═════ DOCUMENT EXTRACT ═════
Endemic to the Sardinia-Corsica archipelago from the late Middle Pleistocene to the Early Holocene, the ancestor of P. cazioti appears to have dispersed to the islands during the Middle Pleistocene, with the earliest well dated records of Praemegaceros at Su Fossu de Cannas in Sardinia being over 450,000 years in age. Other early remains of the genus in Sardinia are referred to the species P. sardus/sardous. The oldest remains assigned to P. cazioti date to approximately 300,000 years ago. P. cazioti is smaller than P. sardus, being slightly larger than a fallow deer, with an estimated body mass of around 70-90 kg, exhibiting an over 75% size reduction from its presumed mainland ancestor Praemegaceros solilhacus, an example of insular dwarfism. The cranial morphology appears to be unaffected by the insular dwarfism. Two chronologically separated subspecies are known, which are suggested to be chronospecies. P. cazioti cazioti dates to the late Middle Pleistocene and Late Pleistocene and is characterised by smaller brachyodont teeth and P. cazioti algarensis from the end of the Late Pleistocene is larger than P. cazioti cazioti and is characterised by large mesodont upper cheek teeth, and a long premolar series, which are suggested to be adaptions for a grazing diet. The youngest date for P. cazioti is around 5500 BCE, making it the latest surviving Praemegaceros species.
═════ RECORDED DATA ═════
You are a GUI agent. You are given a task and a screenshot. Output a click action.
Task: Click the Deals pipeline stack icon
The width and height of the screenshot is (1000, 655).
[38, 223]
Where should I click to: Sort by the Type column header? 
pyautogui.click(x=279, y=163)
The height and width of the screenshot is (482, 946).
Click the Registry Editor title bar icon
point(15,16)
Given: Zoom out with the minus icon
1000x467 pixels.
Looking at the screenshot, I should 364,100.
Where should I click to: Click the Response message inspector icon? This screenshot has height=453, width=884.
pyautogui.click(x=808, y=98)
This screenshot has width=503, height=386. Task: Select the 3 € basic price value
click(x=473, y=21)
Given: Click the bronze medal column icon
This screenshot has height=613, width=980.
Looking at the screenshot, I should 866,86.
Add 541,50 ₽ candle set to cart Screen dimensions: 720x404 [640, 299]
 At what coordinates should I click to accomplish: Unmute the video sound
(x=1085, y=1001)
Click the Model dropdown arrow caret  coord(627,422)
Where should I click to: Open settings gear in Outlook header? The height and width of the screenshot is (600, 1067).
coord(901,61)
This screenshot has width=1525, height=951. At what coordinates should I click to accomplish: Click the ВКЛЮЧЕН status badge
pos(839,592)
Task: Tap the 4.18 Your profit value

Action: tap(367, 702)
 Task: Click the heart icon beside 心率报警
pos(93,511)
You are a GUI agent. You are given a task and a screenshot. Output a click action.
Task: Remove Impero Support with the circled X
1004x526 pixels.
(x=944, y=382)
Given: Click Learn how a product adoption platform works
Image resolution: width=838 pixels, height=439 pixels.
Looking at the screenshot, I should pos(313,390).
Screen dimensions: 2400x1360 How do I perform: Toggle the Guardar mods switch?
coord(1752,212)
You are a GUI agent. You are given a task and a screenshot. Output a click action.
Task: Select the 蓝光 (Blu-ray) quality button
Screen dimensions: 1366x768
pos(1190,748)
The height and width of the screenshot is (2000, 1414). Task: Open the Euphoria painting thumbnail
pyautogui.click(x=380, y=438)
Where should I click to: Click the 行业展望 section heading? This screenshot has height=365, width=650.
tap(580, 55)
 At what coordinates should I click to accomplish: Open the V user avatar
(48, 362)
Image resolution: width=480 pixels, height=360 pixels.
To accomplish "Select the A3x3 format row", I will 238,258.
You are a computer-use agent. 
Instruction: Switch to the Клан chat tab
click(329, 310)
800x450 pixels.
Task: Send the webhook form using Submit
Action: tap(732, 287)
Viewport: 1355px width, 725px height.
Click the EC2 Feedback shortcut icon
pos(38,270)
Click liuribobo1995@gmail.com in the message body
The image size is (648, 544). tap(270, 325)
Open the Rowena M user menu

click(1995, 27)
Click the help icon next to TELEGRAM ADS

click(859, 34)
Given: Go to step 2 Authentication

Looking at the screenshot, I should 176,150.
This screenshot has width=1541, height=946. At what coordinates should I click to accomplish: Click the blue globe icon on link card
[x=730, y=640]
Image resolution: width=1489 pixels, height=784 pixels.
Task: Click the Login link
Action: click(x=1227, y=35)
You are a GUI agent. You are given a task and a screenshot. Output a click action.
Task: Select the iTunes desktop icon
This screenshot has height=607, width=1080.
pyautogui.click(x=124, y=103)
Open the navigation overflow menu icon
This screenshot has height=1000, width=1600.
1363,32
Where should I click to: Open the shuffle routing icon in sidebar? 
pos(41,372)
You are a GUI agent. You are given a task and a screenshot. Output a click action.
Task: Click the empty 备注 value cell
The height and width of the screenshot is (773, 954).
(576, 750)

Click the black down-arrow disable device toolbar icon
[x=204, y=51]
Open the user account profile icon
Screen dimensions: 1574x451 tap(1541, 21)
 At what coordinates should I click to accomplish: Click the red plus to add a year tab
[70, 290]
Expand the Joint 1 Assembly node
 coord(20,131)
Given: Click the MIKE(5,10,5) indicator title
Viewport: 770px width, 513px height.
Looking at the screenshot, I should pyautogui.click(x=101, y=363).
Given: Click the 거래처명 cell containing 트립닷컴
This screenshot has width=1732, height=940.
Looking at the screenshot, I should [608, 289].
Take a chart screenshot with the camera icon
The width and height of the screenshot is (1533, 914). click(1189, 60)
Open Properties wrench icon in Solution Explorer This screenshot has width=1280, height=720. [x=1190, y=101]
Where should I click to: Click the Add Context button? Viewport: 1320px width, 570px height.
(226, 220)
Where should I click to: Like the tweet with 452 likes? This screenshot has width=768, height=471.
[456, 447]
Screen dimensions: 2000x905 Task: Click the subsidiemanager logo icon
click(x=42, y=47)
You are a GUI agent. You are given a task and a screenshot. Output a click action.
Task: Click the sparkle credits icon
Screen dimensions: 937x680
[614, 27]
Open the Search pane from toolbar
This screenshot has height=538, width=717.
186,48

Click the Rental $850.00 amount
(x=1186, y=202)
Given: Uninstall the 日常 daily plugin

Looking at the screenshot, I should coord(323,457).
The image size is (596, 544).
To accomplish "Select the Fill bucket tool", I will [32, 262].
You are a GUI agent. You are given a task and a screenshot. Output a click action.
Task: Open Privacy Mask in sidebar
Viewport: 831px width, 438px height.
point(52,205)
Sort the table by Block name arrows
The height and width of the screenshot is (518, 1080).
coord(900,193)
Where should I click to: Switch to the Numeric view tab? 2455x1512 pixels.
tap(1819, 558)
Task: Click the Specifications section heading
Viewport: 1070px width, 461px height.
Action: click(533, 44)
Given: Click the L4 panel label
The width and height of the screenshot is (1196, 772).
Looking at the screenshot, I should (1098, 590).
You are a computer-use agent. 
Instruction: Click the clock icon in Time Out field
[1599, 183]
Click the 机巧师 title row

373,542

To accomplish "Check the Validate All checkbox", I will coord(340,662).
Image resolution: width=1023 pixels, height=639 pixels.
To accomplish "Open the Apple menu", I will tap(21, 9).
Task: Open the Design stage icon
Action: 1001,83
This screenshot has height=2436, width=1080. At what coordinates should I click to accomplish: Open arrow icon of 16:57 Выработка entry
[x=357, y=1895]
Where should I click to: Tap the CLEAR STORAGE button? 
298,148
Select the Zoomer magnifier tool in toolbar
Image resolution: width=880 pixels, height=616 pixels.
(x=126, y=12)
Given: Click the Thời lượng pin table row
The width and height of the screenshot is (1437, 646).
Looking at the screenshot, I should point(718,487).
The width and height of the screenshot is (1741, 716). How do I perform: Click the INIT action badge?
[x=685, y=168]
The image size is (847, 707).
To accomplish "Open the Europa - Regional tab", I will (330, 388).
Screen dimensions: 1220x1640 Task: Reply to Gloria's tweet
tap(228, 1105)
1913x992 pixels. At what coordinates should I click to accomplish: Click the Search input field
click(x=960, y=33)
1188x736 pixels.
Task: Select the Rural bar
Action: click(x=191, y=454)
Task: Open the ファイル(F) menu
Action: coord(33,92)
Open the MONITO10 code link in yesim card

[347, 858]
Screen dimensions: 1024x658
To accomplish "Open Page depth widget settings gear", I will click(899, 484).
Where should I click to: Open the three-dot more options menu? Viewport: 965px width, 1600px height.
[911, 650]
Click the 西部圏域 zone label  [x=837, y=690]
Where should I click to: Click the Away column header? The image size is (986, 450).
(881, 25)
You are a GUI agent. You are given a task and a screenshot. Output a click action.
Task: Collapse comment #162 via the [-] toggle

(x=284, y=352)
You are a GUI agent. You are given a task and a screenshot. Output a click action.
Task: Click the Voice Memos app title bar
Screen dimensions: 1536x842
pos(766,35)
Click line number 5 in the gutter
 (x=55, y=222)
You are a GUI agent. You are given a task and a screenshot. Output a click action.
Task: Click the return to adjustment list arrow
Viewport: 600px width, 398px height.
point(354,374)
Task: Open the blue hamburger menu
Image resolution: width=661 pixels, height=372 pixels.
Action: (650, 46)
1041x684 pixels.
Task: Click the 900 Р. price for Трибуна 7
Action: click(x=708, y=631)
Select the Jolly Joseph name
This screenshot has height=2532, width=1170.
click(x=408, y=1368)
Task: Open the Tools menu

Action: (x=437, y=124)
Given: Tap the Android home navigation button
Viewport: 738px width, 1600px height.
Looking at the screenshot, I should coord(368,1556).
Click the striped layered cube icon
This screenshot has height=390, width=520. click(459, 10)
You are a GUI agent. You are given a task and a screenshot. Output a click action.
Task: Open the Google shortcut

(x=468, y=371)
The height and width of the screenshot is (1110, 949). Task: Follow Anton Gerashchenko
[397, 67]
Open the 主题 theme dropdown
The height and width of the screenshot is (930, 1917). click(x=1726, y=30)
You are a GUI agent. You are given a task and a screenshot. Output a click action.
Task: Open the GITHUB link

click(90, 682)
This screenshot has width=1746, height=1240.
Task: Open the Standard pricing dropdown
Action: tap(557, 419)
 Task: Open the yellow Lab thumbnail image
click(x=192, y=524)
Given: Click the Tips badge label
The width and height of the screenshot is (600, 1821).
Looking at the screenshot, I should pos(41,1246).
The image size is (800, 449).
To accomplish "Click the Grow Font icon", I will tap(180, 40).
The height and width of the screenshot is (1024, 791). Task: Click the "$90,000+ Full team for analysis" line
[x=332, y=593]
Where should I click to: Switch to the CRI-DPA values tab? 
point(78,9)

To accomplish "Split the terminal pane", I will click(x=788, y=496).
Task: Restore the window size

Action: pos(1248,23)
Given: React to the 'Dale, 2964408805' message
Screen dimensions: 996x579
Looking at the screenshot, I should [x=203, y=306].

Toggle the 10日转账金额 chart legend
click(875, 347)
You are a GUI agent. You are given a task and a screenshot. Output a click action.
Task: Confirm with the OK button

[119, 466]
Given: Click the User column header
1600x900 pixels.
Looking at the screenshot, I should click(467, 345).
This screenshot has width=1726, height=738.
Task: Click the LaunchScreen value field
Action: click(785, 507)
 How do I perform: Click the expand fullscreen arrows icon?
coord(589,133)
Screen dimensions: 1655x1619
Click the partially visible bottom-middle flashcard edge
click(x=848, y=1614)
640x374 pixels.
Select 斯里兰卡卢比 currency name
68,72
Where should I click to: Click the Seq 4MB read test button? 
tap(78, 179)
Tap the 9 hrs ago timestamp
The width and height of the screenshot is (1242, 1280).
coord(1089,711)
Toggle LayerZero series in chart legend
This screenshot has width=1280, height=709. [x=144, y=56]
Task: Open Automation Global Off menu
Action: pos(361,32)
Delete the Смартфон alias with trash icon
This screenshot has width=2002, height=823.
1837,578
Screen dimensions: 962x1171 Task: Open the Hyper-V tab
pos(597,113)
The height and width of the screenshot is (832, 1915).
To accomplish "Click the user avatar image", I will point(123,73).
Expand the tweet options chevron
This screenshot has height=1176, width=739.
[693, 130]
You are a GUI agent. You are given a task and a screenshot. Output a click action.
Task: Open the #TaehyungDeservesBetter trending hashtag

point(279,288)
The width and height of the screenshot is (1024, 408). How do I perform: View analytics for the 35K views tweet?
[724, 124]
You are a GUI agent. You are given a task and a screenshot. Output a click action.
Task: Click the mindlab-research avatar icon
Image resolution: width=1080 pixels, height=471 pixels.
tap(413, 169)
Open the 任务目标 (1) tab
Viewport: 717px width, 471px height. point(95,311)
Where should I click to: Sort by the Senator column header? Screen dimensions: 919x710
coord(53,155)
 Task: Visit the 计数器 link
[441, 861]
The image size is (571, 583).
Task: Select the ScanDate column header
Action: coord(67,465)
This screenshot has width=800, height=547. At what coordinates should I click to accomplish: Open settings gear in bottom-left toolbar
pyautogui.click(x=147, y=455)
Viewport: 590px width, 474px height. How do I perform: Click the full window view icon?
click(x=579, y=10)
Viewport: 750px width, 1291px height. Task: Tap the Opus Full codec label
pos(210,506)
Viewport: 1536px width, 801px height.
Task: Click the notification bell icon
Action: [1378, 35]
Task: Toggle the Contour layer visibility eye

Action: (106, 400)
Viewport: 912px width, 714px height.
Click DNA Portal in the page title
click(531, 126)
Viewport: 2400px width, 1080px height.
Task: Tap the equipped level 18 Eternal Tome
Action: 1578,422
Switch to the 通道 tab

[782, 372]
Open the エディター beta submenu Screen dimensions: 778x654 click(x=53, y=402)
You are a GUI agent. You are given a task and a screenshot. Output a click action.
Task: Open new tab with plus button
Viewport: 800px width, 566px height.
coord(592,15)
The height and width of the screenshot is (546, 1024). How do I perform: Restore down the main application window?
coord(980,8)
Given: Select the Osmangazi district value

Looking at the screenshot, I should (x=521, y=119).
═════
WHAT YOU HAVE TO DO ▸
Please answer these from the Praemegaceros cazioti text:
(a) At which Sardinian site are the earliest well dated records of Praemegaceros found, and how old are they?
(b) What is the estimated body mass of P. cazioti?
(c) What is the youngest date given for P. cazioti?

YOUR RESPONSE ▸
(a) Su Fossu de Cannas; they are over 450,000 years old.
(b) Around 70-90 kg.
(c) Around 5500 BCE.